- Instructions to follow:
Find every line containing "computer" in the records below and report the tally as a bare number.

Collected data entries
++++++++++

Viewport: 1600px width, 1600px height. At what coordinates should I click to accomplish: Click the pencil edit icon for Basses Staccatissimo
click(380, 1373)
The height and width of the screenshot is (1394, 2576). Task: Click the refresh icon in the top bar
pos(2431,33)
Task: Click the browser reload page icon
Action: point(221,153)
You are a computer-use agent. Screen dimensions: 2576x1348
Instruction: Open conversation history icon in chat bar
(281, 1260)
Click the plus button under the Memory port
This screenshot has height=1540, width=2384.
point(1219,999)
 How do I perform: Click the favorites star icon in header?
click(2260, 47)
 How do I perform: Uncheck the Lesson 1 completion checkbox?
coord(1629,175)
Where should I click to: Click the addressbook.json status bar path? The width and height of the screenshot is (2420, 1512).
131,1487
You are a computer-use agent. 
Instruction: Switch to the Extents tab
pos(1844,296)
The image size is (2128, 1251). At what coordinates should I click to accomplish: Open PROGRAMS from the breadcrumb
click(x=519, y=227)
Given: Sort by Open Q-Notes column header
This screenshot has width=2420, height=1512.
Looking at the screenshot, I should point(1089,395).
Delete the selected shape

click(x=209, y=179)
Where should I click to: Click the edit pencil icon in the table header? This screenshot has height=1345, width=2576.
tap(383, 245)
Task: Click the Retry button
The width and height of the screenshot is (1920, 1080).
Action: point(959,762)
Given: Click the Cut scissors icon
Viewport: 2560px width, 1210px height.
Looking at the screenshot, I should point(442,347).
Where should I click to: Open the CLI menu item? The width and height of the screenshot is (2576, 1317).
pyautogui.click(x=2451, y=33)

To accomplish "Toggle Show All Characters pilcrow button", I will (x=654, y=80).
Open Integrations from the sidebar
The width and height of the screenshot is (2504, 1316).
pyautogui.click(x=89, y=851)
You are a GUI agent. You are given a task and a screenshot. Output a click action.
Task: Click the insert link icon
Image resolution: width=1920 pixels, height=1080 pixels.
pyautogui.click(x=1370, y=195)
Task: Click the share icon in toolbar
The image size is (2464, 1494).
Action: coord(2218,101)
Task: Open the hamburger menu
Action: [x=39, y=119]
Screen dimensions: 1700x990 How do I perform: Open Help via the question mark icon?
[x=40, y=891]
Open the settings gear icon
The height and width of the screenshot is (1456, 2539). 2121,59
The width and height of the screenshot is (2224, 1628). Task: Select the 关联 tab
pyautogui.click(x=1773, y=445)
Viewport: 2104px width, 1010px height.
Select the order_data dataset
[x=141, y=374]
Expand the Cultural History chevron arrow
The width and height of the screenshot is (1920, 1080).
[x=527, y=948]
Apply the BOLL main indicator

++++++++++

- Reply to the task:
2